Mauerhofer ist ein SBB-Kind, als das kann man ihn wohl bezeichnen, nach über 20 Jahren bei diesem Betrieb. Er kommt bereits 1993 zu den SBB, als Lehrling Bahnbetriebsdisponent. Frachtbriefe schicken, Billette ausstellen, Auskünfte geben, Züge abfertigen. Der Kontakt mit den Kunden gefällt ihm, die verschiedenen Aufgaben. Er war in Konolfingen, Murgenthal, Rothrist, Solothurn, Zäziwil, Beinwil am See. 1997 wechselt Mauerhofer auf die damalige Generaldirektion und ist ab 1999 im Account Management der SBB Informatik tätig. Er glaubt, diese lange Treue gegenüber den SBB habe ihm geholfen, dorthin zu kommen, wo er heute sei. «Weil man mit der Zeit ein Netzwerk aufbaut und die Leute kennt. Ich habe hier einige meiner besten Freunde kennengelernt.»
Zur Person
Roger Mauerhofer (39) wohnt in Münsingen im Kanton Bern.
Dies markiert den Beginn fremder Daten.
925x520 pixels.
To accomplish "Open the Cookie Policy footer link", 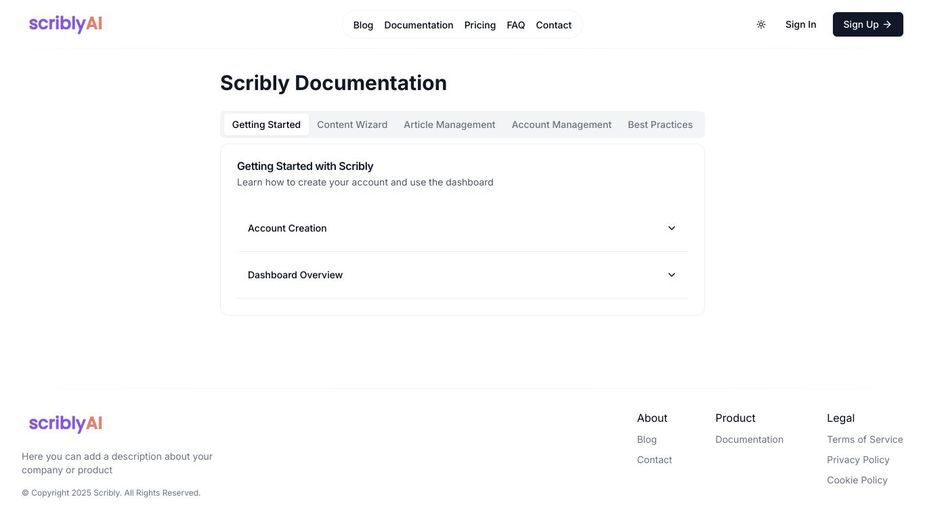I will (x=857, y=480).
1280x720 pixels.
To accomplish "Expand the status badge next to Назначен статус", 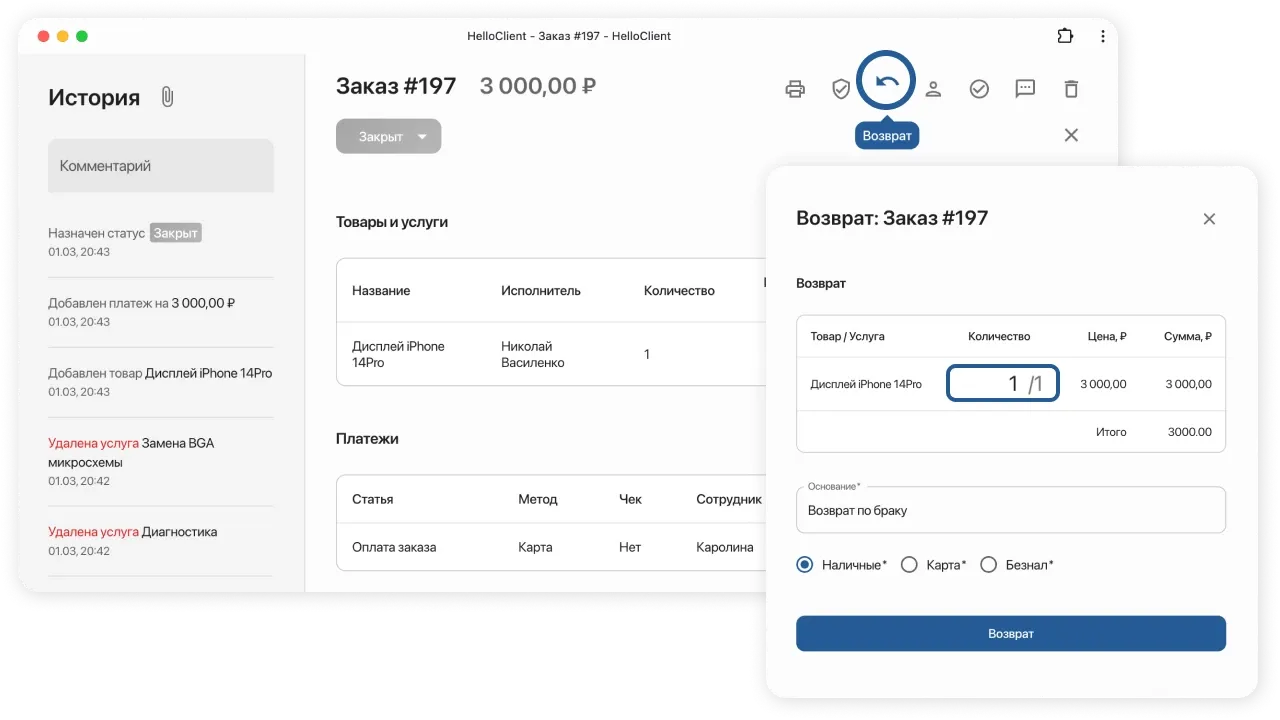I will [175, 232].
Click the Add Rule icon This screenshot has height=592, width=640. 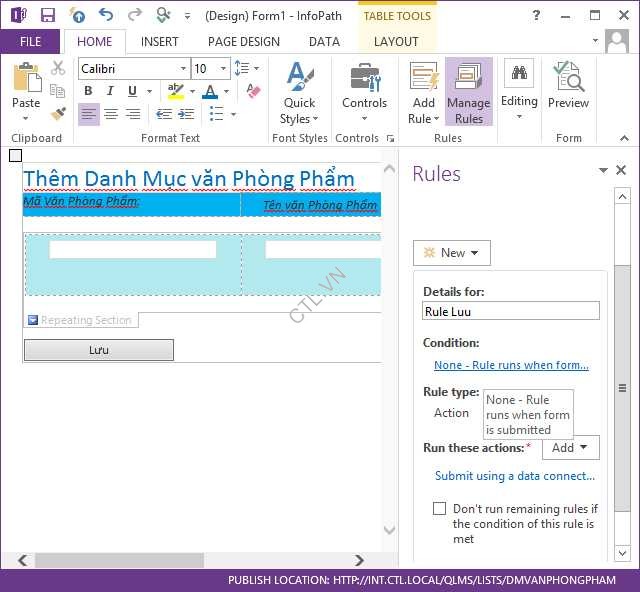(424, 92)
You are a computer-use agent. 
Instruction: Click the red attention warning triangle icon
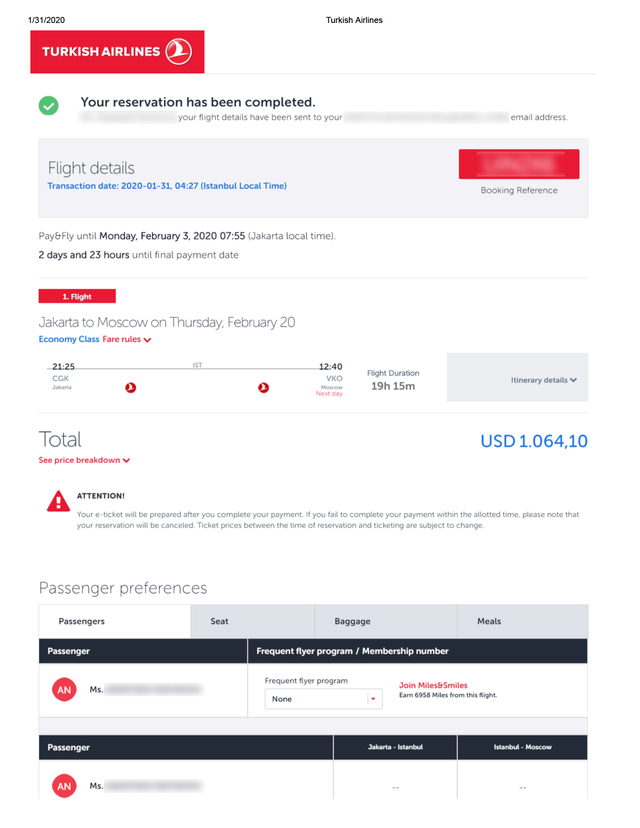pos(59,501)
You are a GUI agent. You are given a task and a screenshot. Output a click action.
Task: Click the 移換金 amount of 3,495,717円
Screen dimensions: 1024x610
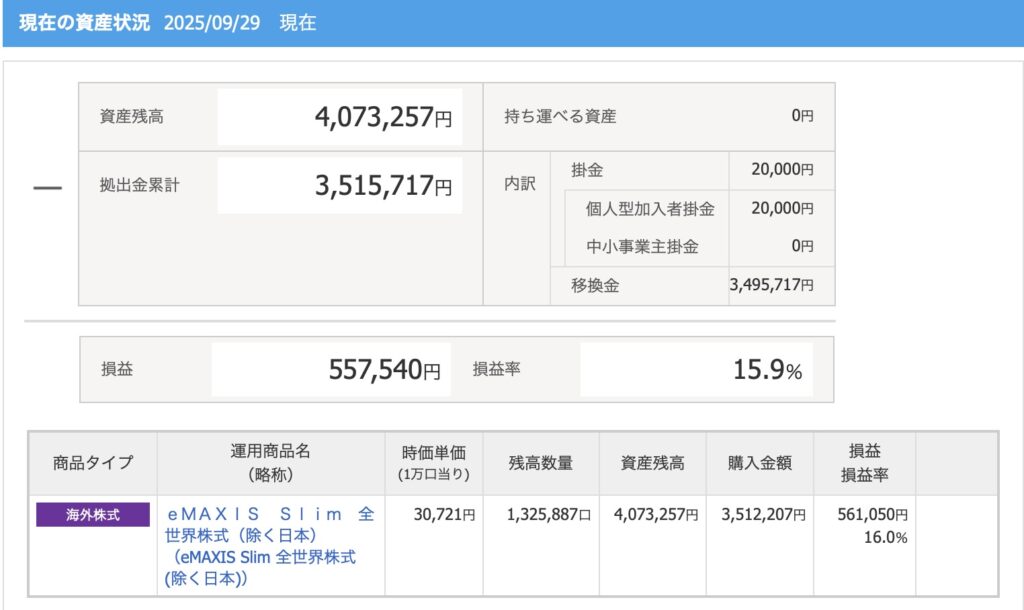(771, 286)
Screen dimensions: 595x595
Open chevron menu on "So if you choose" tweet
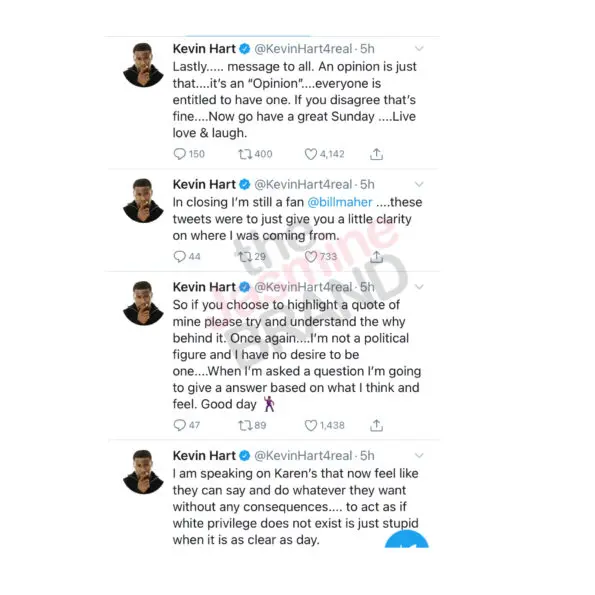(x=419, y=287)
Nach der Lehre als Bahnbetriebsdisponent bei der SBB AG arbeitete er in der damaligen SBB-Generaldirektion sowie lange Zeit bei der SBB Informatik im Account Management. Im Alter von 30 Jahren wechselte er die Branche und wurde Musikredaktor bei den Nonstop-Musikprogrammen «Radio Swiss Pop» sowie «Radio Swiss Jazz» von Radio SRF. Vier Jahre später kehrte er zur SBB AG zurück und wurde Assistent der Leiterin SAP CCC. 2012 schloss er die Weiterbildung zum Direktionsassistenten mit eidg. Fachausweis ab. Seit September 2013 arbeitet Roger Mauerhofer als persönlicher Assistent von Markus Jordi, Leiter Human Resources der SBB AG und Mitglied der Konzernleitung. Sein Arbeitsort ist Bern.
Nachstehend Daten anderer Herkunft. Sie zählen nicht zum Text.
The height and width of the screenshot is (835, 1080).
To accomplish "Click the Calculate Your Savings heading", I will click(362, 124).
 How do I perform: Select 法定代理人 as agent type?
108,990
So sehr Mauerhofer treu sein kann, so sehr reizen ihn manchmal auch die kleinen und grossen Ausreisser, neue Pfade, eine frische Brise. Mit 30 Jahren kribbelt es ihm plötzlich in den Fingern, er hat eine Leidenschaft für Musik, hört gerne Platten, spielt Gitarre, da kommt es ihm in den Sinn: Radio machen, bei Radio Swiss Pop, das wär’s. Ohne Kontakte in die Medienbranche, aber mit Mut und einem klaren Ziel ruft er in die Redaktion an und verlangt den Produktionsleiter. Habt ihr eine Stelle? Ein paar Mal hört er ein Nein, irgendwann sagt Mauerhofer: Ich komme auch gratis. «Der Chef ist wohl eingebrochen», lacht er dann lachend und nicht ohne Stolz: «Ich konnte dann ein Praktikum machen, zwei Tage die Woche Radio in Bern, drei Tage SBB, ein Jahr lang.» Er liebt seine neue Arbeit, neue Musik spielen, die Interviews mit den Stars. Mauerhofer verlässt die SBB, wird Musikredaktor.
Ein Job mit Einblick
Bis die Medienkrise auch sein Umfeld einholt. Mauerhofer steigt weiter auf seine Theaterbühnen, spielt sich die Seele aus dem Leib. Eine Kollegin aus SBB-Zeiten sieht ihn spielen, sie kommen ins Gespräch. Er sagt: «Beim Radio, da geht die Tür zu.» Und sie meint: «Dann komm doch zu uns, als mein neuer Assistent.» 2010 ist Roger Mauerhofer zurück bei der SBB, in seinem ersten Assistenz-Job, ohne Vorbildung, aber mit viel Enthusiasmus. «Assistent sein, das hat mich schon immer gereizt, die Fäden im Hintergrund zu ziehen, der Einblick in die Chefetagen.» Er mag das Menschliche an seiner Arbeit, aber auch an seinem Betrieb. Seine Vorgesetzten hätten immer Respekt vor seinen Hobbys gehabt, ihm immer alle Freiheiten gelassen, sich neben dem Job zu verwirklichen. Das sei nicht selbstverständlich, sagt Mauerhofer. Denn: Das Pensum ist nicht ohne. Sind Aufführungen, steht er teilweise bis zu 24 Mal im Monat auf der Bühne, davor finden über Monate Proben statt, mehrmals pro Woche.